Conundrums of Capturing Informality: The Realities and Aspirations of Women Gig Workers in India

As part of a knowledge partnership exercise between LabourNet Services and IT for Change under the ‘Re-wiring India's Digitalising Economy for Women's Rights and Well-being’ project, IT for Change conducted a baseline survey of 210 urban informal women workers who are enrolled in LabourNet's skills development program for platform workers. The baseline survey sought to measure various sociological and economic factors that affect women's access to decent work across two cities, Bangalore and Mumbai. Additionally, parameters regarding access to digital and financial technologies were also measured, informing the ongoing LabourNet-ITfC partnership involving the refinement of LabourNet's gig platform, SAHI along the principles of access to decent, sustainable work through a gender-responsive redesign.

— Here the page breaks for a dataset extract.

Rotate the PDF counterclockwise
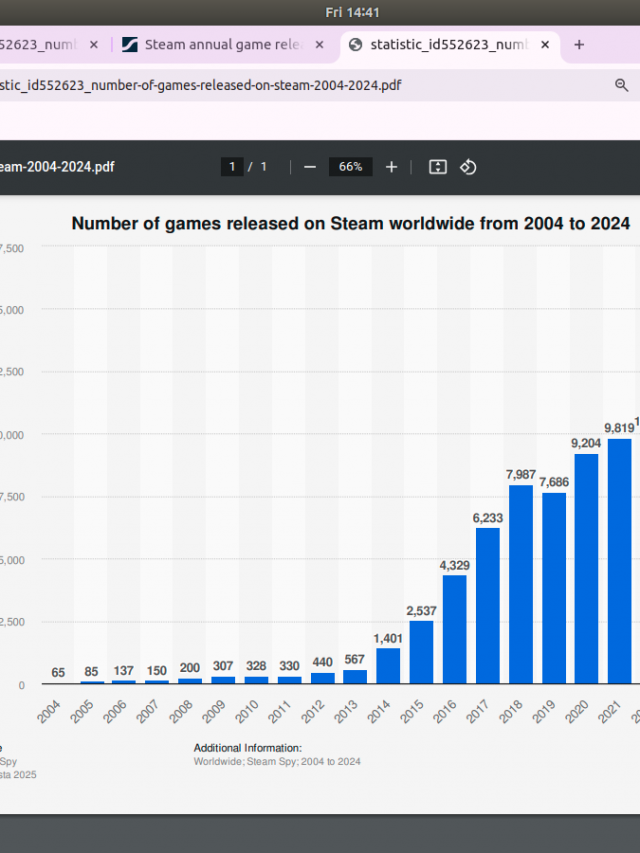 pyautogui.click(x=468, y=167)

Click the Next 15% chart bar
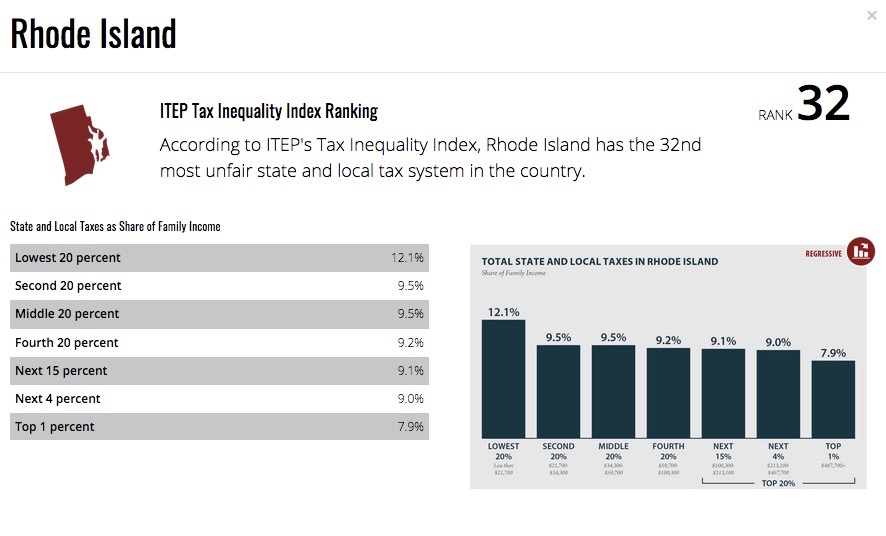point(723,394)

The baseline survey revealed that women's ability to work – despite appropriate educational qualifications – is largely impeded by gendered constraints emerging from families and spouses, where they are expected to prioritize care and domestic work responsibilities over paid work. Most women, well-embedded into digitality, aim to enter the job market through gig work, often for the first time, hoping to gain footing in the formal sector eventually. Many women indicate a preference for gig work due to the apparent flexible nature of the sharing economy, hoping to balance both care work and paid work. Focus group discussions reveal that access to decent work and sustainable employment at a fair rate are heavily mediated by women's caste, class, and religion, highlighting the need for an intersectional gender-responsive redesign of SAHI that offers institutional mechanisms that can appropriately address the needs of these urban informal women workers.